■ Objective
Copy verbatim the part of the listing that opens with the line containing "Task: Click the Export Table button" and closes with the line containing "Looking at the screenshot, I should 1200,19.", including both of those lines.

■ Supplied records
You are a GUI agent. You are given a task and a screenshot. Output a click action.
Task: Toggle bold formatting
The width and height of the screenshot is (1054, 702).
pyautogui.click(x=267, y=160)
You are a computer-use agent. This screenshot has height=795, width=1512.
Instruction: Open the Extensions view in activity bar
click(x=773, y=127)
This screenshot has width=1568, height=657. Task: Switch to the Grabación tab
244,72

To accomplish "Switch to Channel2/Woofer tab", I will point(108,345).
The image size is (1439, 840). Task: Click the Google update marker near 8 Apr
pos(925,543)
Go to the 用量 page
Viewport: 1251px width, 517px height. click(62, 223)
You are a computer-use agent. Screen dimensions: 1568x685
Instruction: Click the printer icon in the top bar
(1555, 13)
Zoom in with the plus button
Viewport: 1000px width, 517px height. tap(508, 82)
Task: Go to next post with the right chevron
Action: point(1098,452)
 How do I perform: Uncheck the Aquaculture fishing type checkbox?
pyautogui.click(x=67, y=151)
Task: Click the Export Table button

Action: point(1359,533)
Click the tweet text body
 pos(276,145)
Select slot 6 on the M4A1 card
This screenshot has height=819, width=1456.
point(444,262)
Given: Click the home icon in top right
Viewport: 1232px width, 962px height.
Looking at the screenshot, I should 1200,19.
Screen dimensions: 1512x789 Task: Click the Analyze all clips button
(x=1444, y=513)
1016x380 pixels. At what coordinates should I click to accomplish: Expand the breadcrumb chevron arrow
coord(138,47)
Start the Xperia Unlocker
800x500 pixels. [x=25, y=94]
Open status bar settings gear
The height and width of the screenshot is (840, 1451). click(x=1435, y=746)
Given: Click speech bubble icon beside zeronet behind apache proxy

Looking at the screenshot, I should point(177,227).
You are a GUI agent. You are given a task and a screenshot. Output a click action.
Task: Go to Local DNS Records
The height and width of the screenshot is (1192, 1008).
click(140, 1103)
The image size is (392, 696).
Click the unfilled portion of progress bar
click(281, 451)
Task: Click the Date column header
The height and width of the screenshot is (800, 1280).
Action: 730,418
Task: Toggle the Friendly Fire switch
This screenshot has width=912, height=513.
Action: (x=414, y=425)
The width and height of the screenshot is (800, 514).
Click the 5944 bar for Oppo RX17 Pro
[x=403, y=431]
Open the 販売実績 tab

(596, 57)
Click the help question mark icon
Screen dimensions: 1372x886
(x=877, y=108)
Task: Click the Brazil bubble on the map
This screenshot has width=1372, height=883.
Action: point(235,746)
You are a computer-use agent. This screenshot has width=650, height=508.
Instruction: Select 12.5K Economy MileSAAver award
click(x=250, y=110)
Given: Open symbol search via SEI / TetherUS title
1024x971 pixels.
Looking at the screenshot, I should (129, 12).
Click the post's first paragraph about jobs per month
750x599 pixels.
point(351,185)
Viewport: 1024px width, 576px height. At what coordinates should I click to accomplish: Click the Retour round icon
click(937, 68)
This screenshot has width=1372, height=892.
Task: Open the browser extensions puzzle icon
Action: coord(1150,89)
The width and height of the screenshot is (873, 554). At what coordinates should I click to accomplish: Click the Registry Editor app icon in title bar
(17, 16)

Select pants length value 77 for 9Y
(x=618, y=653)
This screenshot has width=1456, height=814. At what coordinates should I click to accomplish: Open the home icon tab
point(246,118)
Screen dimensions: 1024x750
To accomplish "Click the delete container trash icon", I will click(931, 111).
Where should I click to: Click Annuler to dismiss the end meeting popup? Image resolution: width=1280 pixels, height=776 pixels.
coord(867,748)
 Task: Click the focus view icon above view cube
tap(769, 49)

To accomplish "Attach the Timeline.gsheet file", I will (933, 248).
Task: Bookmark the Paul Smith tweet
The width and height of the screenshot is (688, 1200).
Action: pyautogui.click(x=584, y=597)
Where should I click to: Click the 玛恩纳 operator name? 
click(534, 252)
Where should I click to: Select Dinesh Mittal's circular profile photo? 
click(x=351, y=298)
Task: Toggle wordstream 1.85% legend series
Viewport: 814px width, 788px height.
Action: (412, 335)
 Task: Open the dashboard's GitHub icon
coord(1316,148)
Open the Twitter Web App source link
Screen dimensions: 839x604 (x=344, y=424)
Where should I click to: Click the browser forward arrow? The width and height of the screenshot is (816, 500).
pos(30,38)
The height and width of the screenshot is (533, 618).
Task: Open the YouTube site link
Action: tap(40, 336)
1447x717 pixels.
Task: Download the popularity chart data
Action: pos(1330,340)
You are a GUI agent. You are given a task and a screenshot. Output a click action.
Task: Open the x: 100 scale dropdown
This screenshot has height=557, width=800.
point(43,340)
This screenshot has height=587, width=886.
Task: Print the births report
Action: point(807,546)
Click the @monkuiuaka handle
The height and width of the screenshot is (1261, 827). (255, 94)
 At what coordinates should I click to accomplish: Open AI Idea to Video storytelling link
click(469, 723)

■ Output of the exercise
Task: Click the Export Table button

Action: point(1359,533)
Click the tweet text body
 pos(276,145)
Select slot 6 on the M4A1 card
This screenshot has height=819, width=1456.
point(444,262)
Given: Click the home icon in top right
Viewport: 1232px width, 962px height.
Looking at the screenshot, I should 1200,19.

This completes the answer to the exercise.